Assignment => Scan each line of the records for the word "Given" and extract the ones that have it.

──────── Records for the exercise

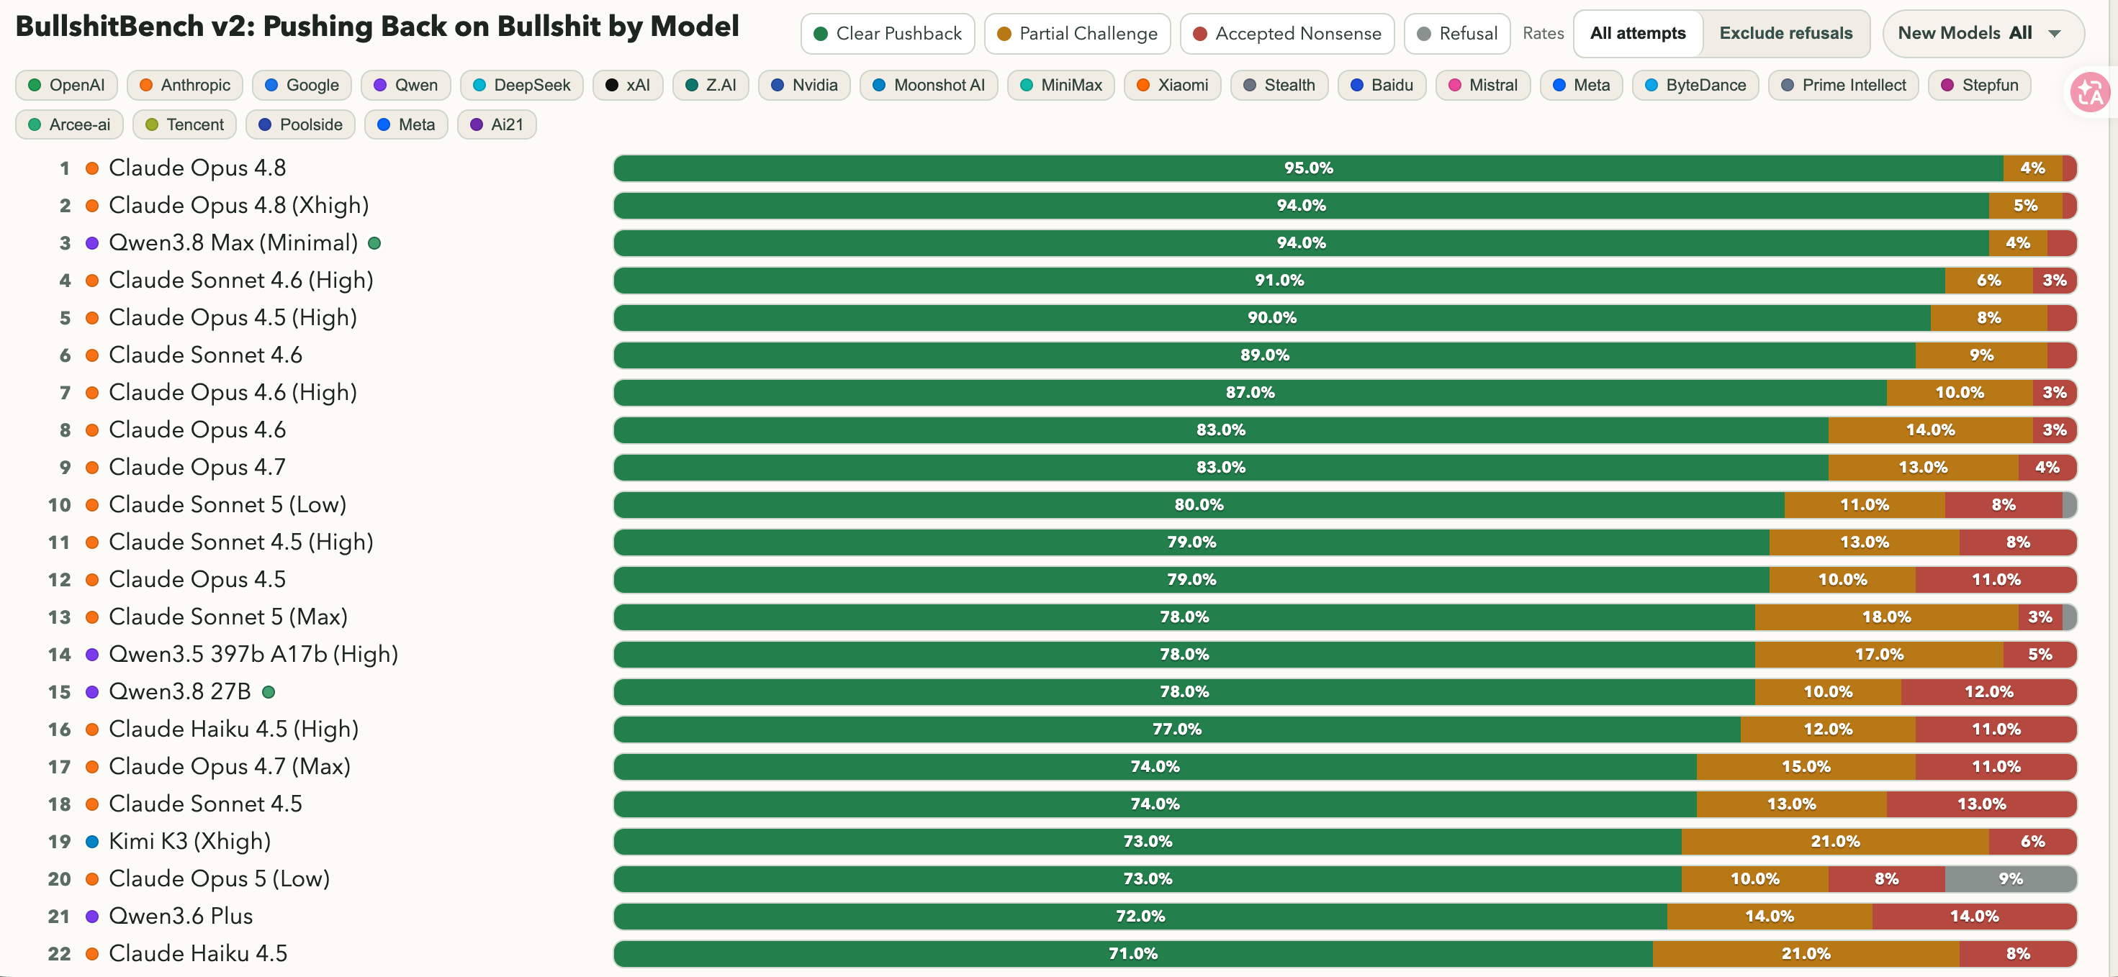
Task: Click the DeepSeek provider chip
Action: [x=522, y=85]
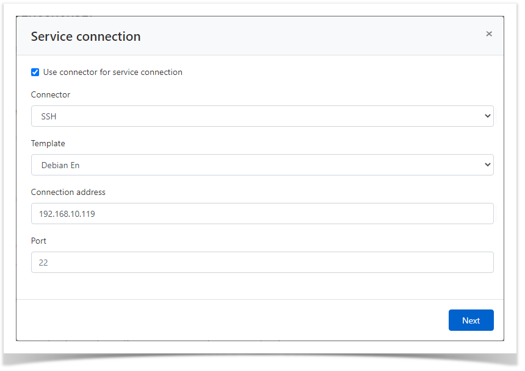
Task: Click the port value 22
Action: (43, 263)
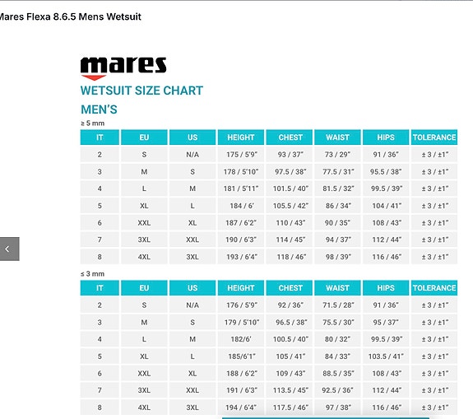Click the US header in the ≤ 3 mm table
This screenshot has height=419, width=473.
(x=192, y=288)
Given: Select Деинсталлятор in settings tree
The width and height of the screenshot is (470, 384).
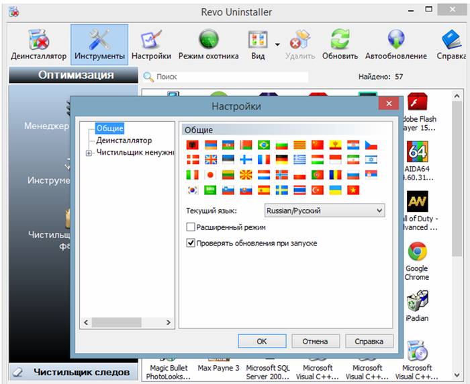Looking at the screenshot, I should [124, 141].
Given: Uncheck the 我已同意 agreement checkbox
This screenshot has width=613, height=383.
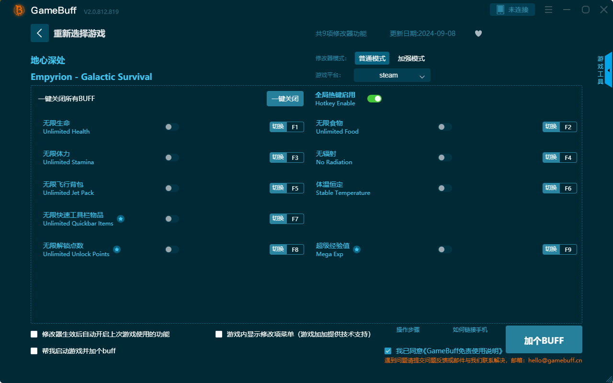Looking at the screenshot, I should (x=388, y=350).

────────────────
──────── Records for the exercise

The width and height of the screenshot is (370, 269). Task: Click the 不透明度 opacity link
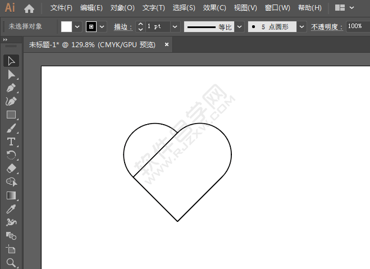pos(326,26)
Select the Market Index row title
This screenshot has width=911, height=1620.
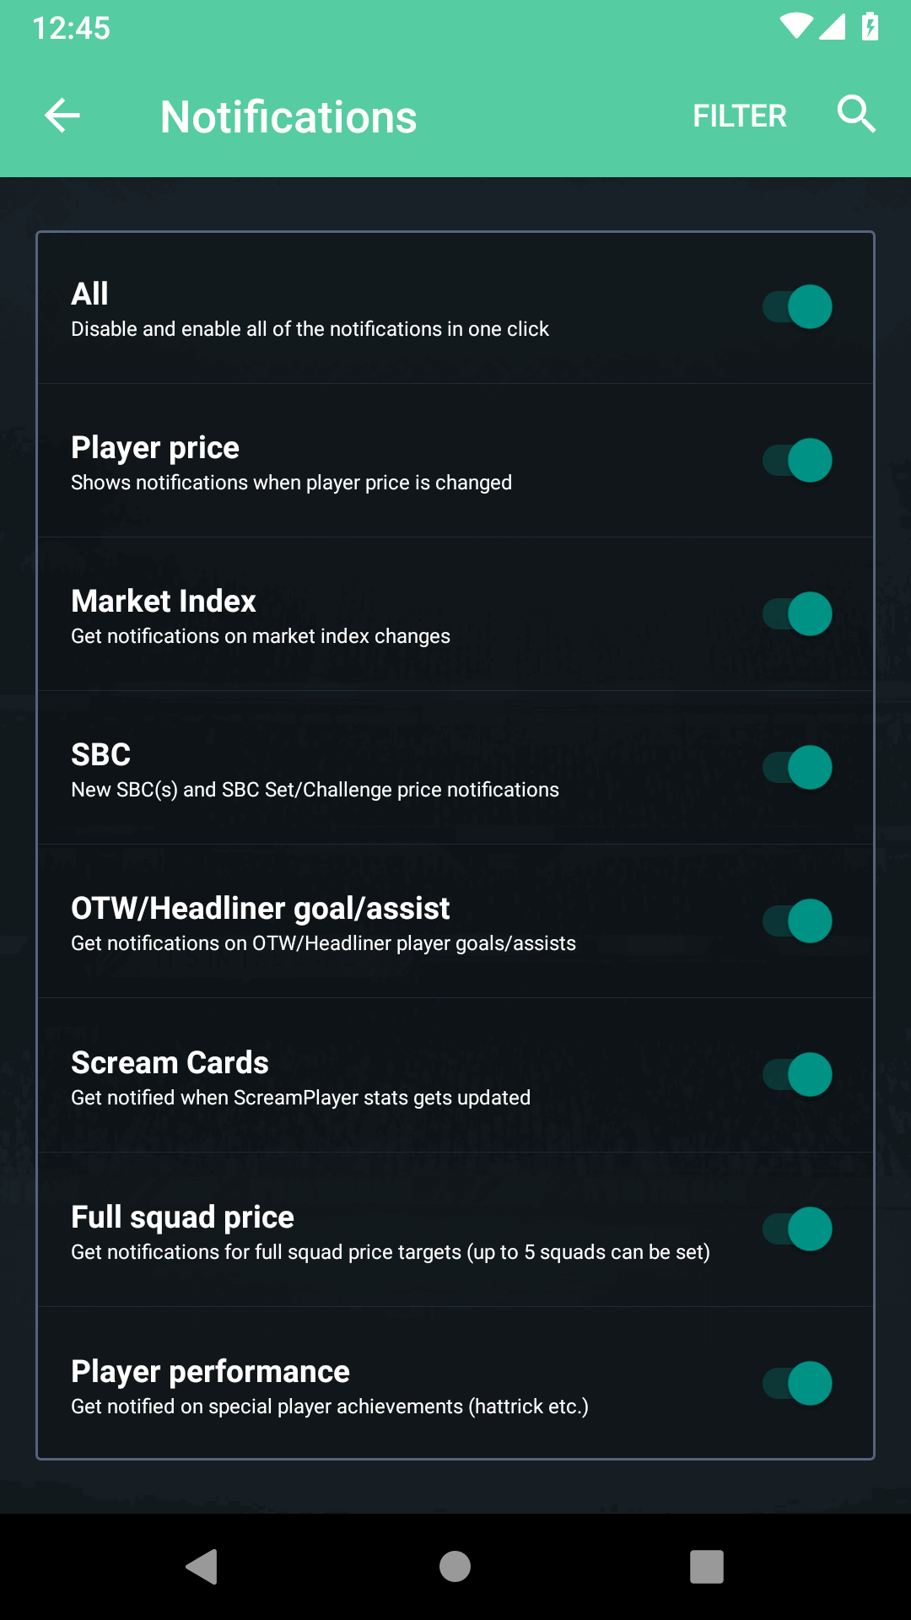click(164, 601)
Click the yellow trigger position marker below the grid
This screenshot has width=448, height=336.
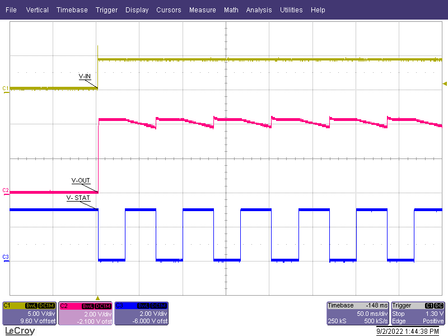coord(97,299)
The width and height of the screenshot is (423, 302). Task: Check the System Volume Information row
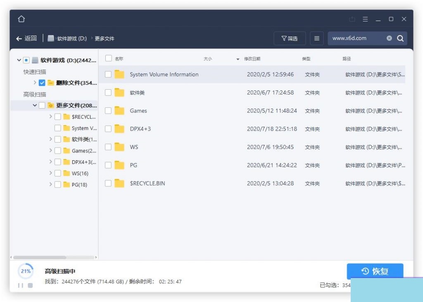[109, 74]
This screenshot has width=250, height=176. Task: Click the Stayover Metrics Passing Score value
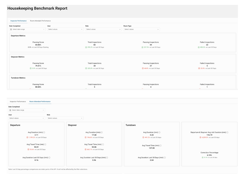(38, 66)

────────────────
──────── Records for the exercise

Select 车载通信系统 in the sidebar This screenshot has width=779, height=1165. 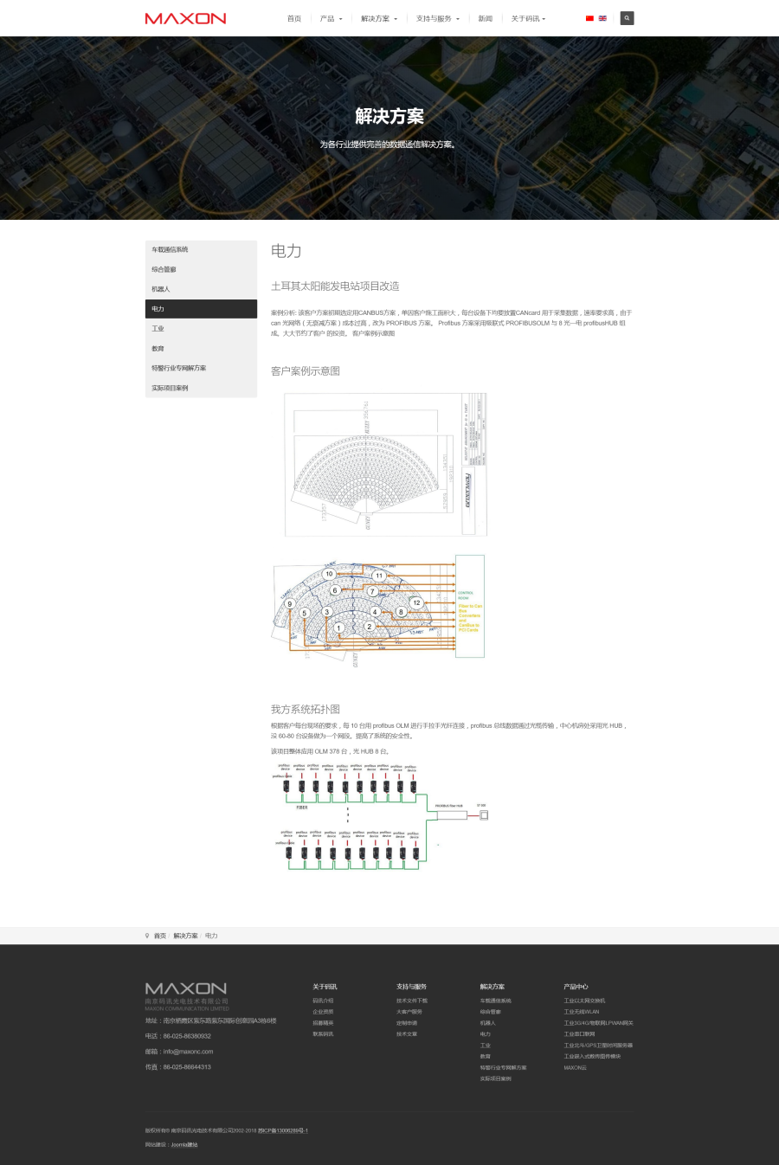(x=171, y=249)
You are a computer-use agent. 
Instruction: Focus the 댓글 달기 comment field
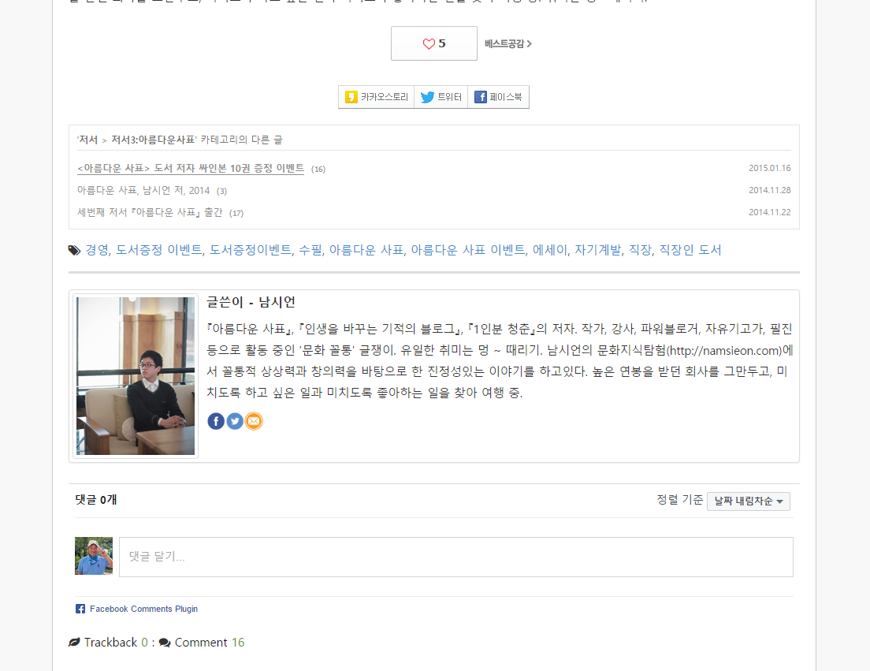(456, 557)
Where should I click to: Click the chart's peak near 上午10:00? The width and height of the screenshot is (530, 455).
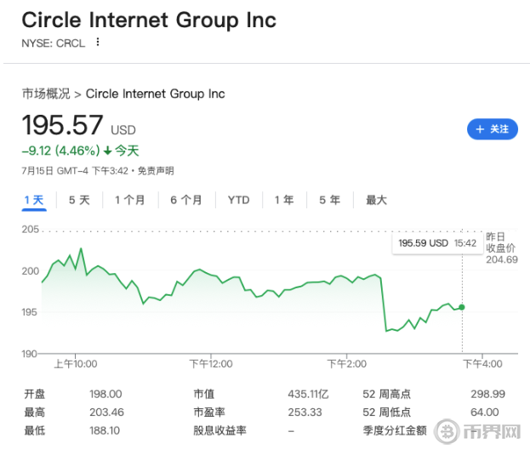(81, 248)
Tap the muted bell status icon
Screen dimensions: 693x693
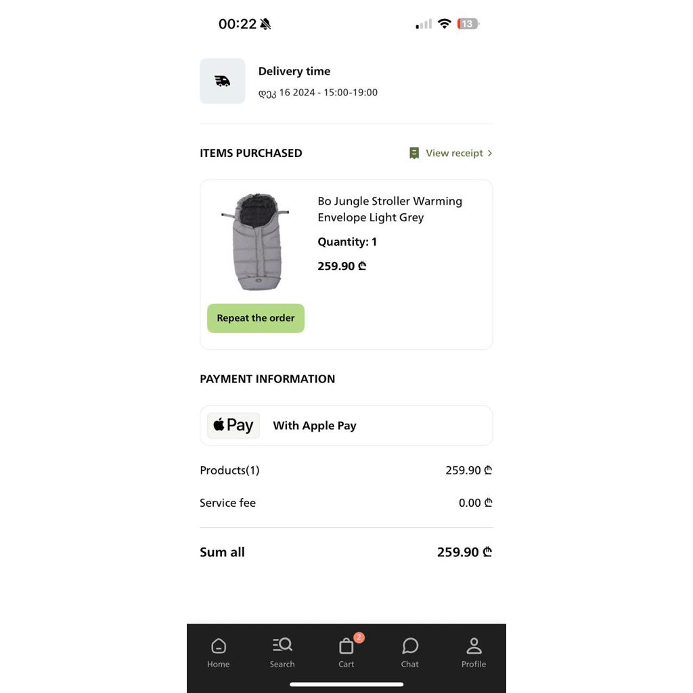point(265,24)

────────────────

Your response =>
Given: Select Деинсталлятор in settings tree
Given: Uncheck the 我已同意 agreement checkbox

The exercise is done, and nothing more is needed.